Dataset entries:
== Segment start ==

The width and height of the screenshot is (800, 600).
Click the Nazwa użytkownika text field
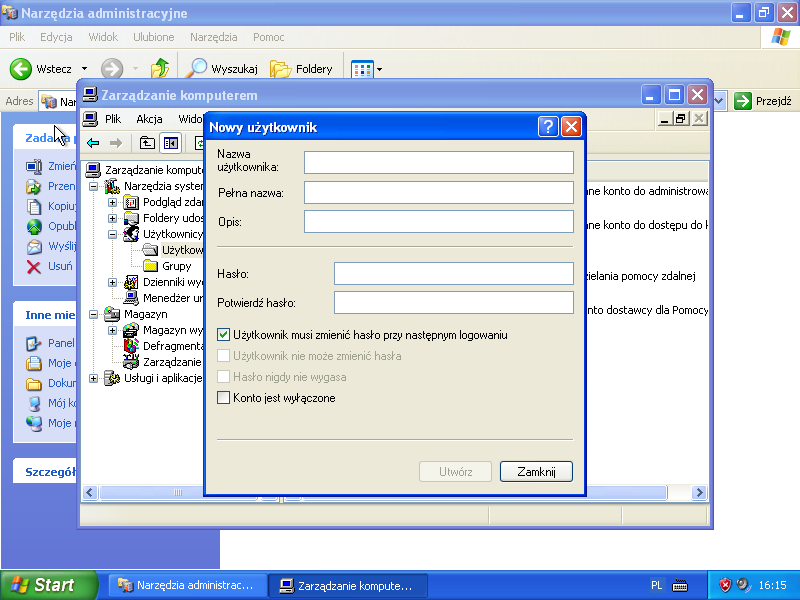[x=439, y=163]
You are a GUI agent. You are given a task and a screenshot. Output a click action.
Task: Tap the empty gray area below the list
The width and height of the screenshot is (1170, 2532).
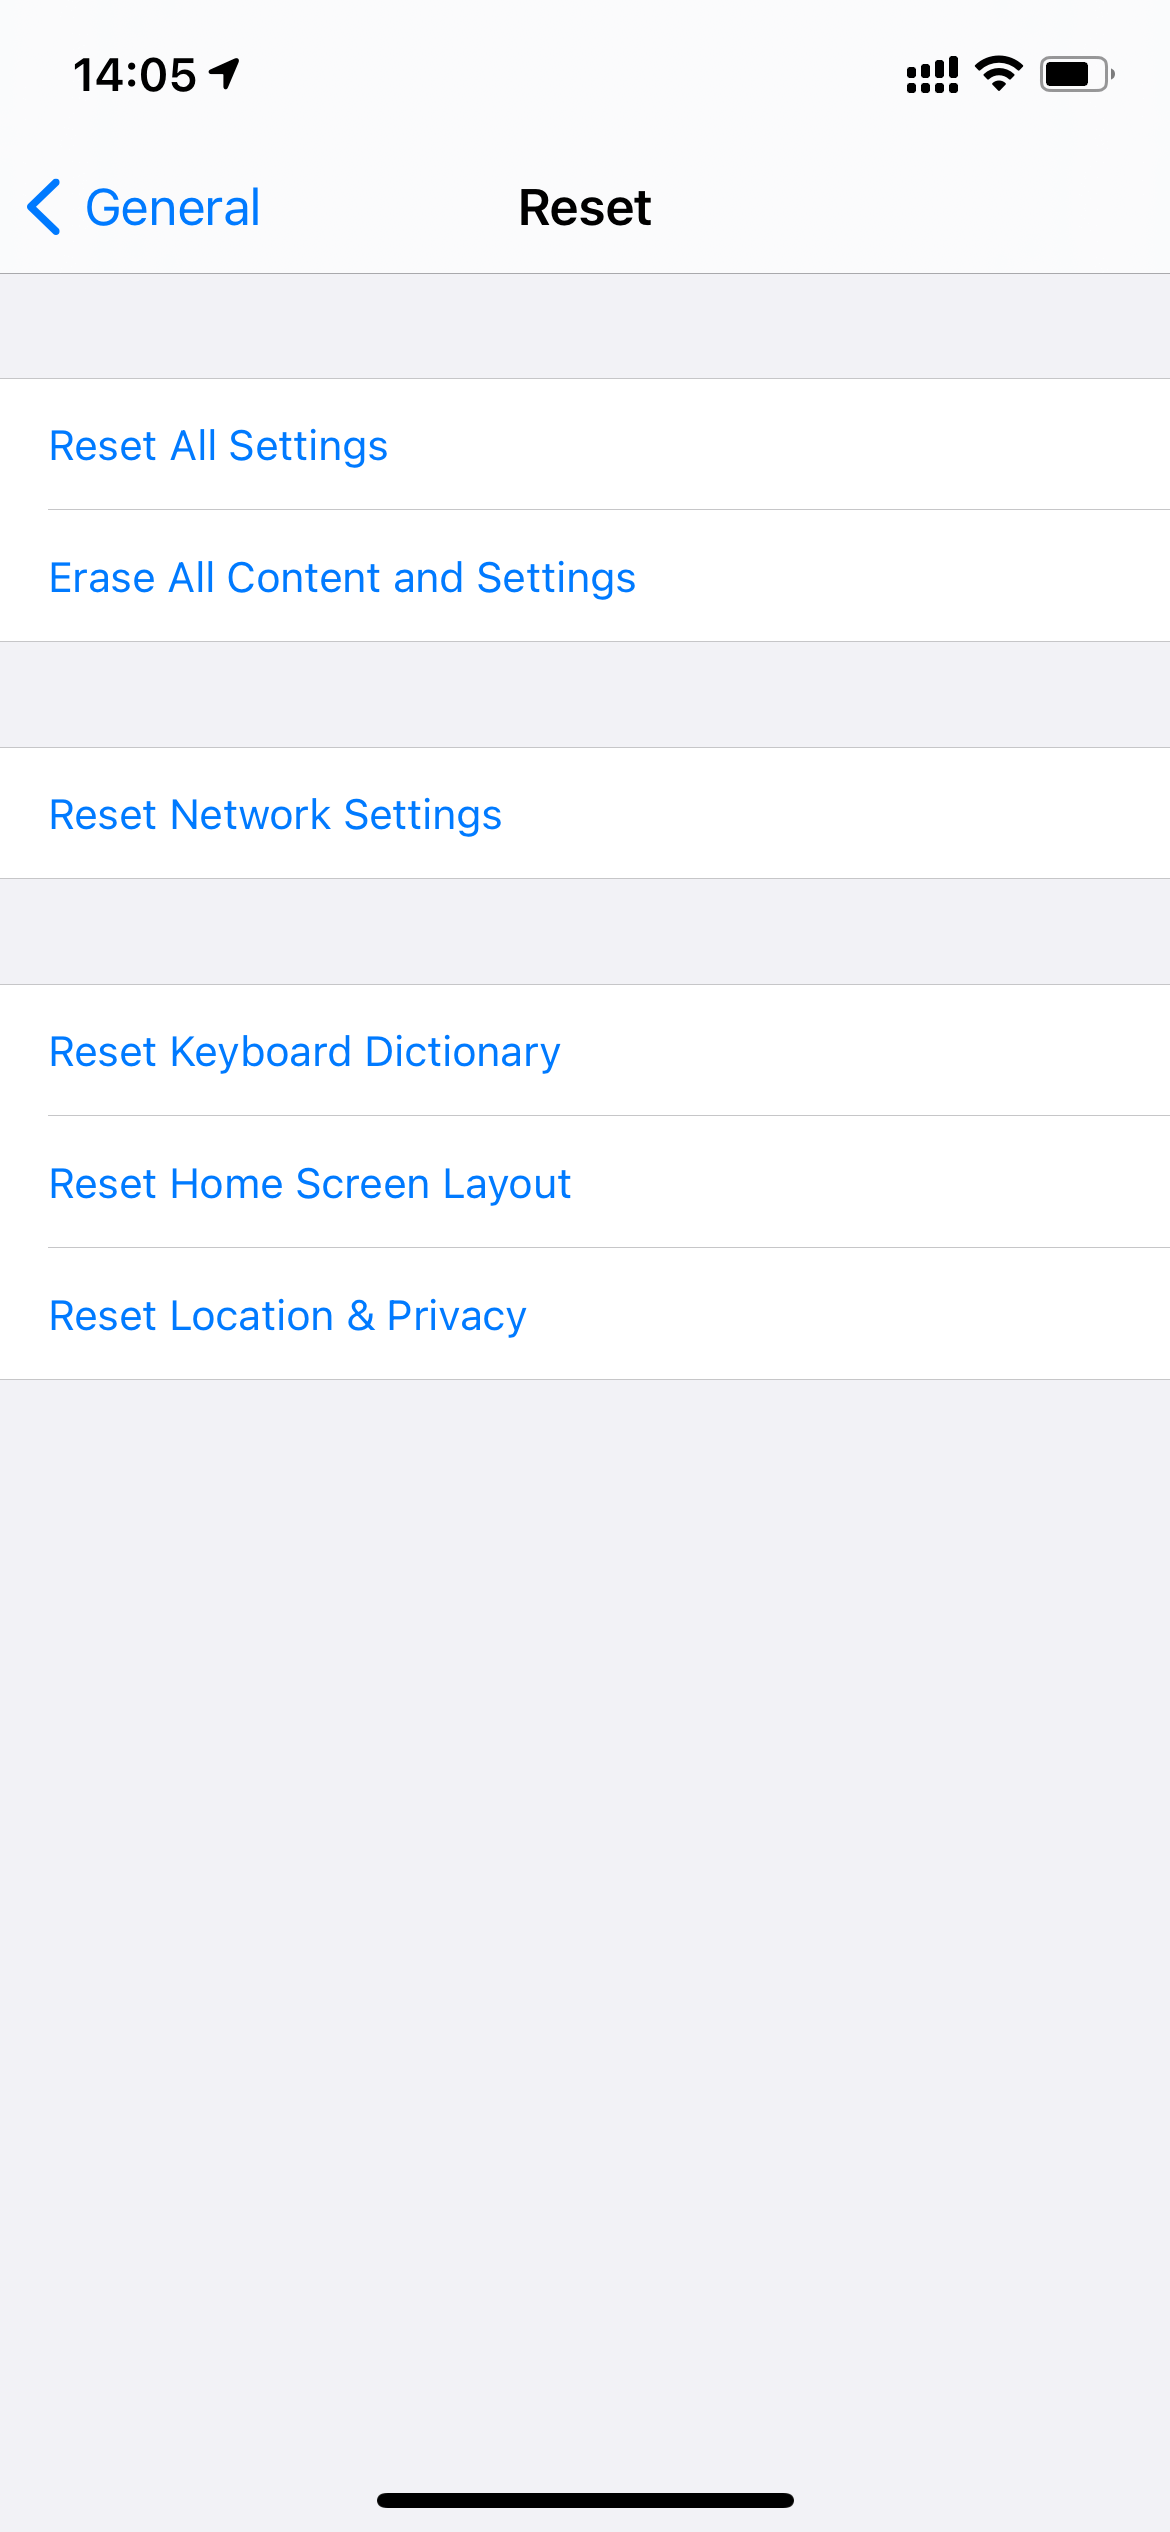[585, 1900]
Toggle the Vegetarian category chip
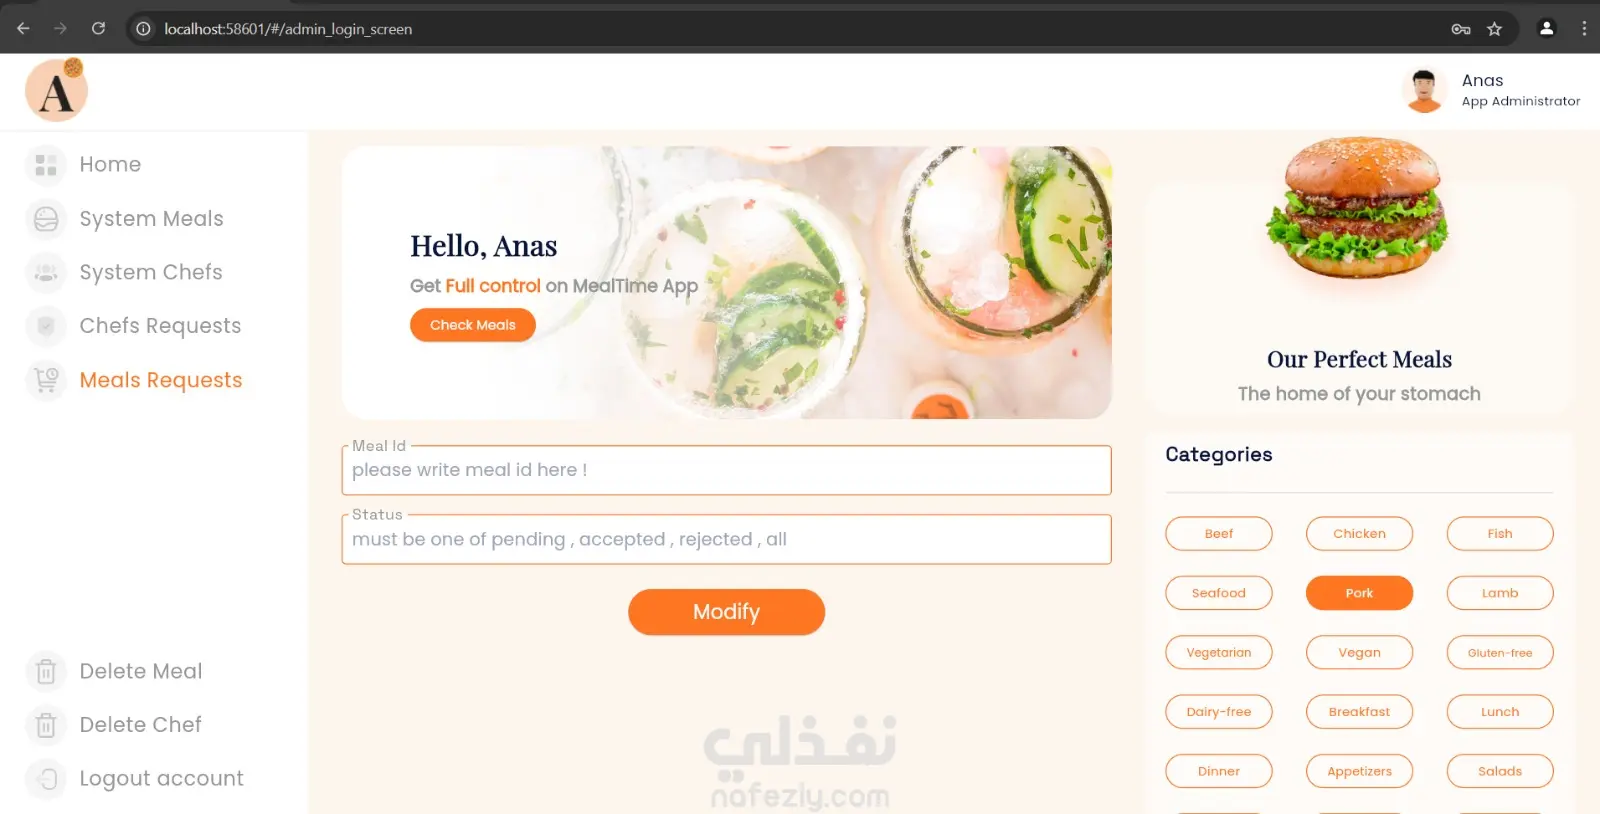Viewport: 1600px width, 814px height. point(1219,653)
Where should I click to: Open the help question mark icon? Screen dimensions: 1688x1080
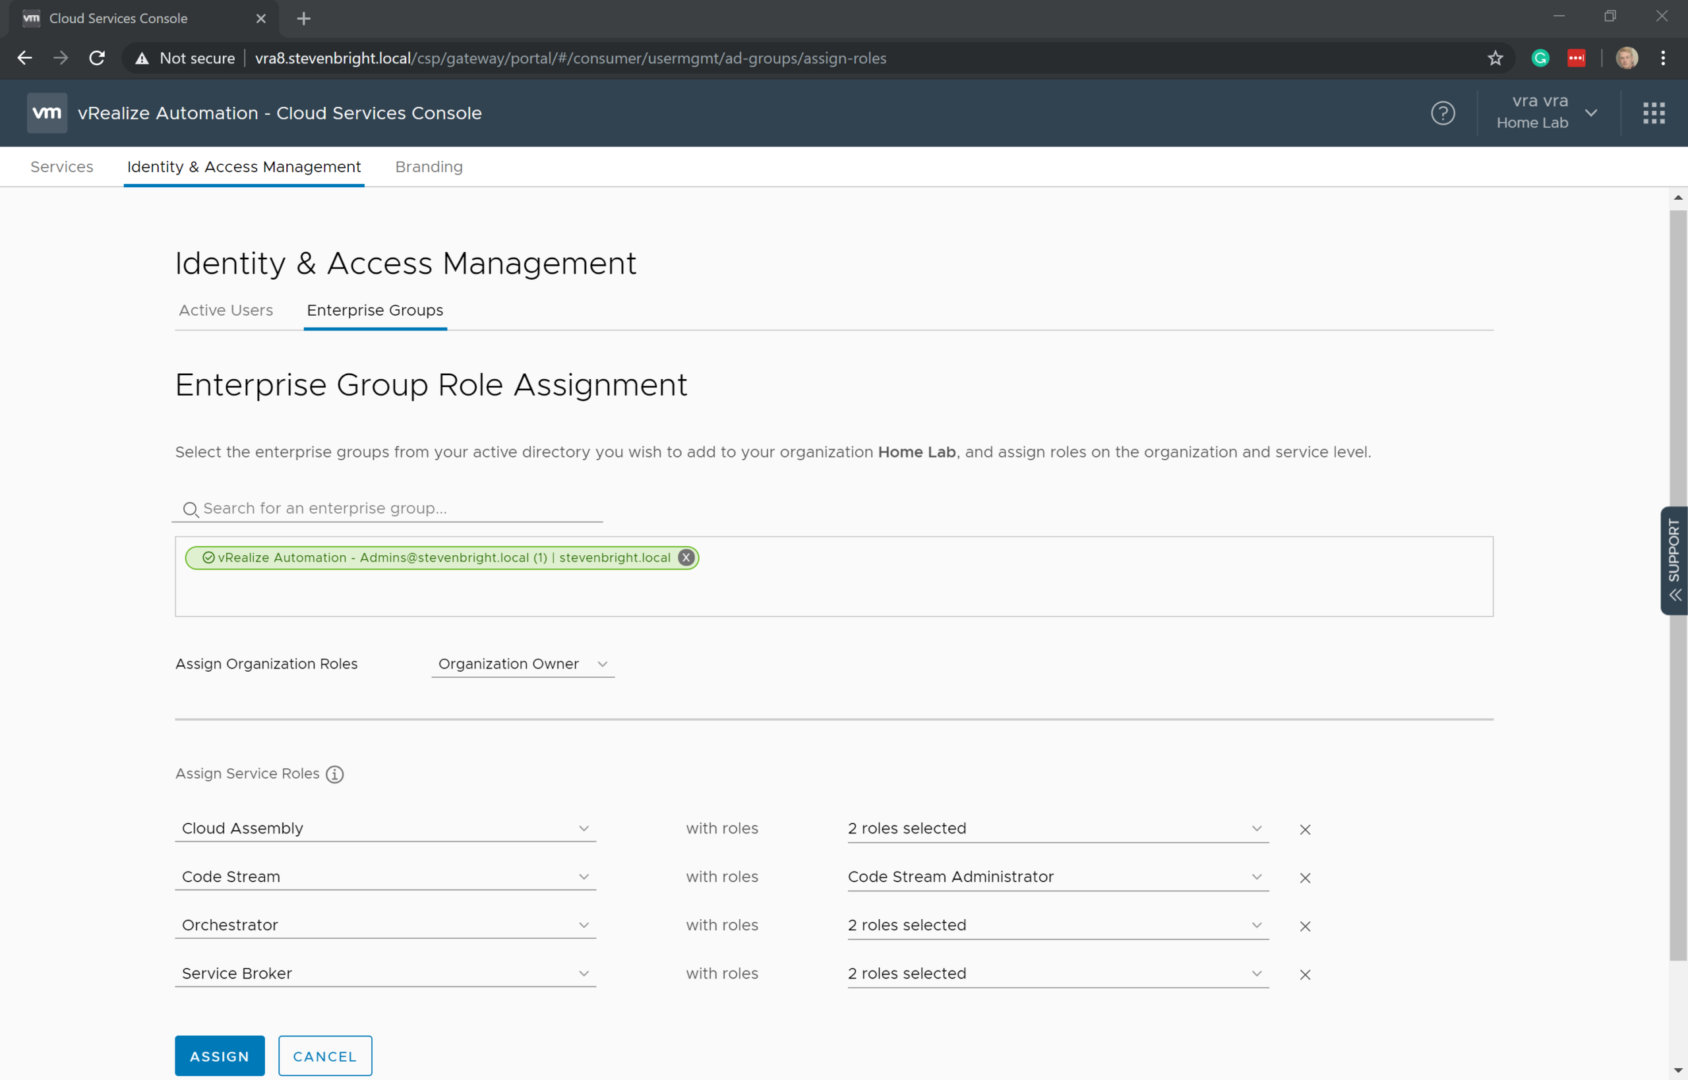point(1442,113)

== Segment end ==

For this exercise, print all of the entries exactly as they appear, but without pictures.

The width and height of the screenshot is (800, 600).
Click the Nazwa użytkownika text field
[x=439, y=163]
You are a GUI agent. You are given a task and a screenshot. Output a click action.
Task: Tap the empty gray area below the list
The width and height of the screenshot is (1170, 2532).
[585, 1900]
Toggle the Vegetarian category chip
Viewport: 1600px width, 814px height. point(1219,653)
Where should I click to: Open the help question mark icon? Screen dimensions: 1688x1080
point(1442,113)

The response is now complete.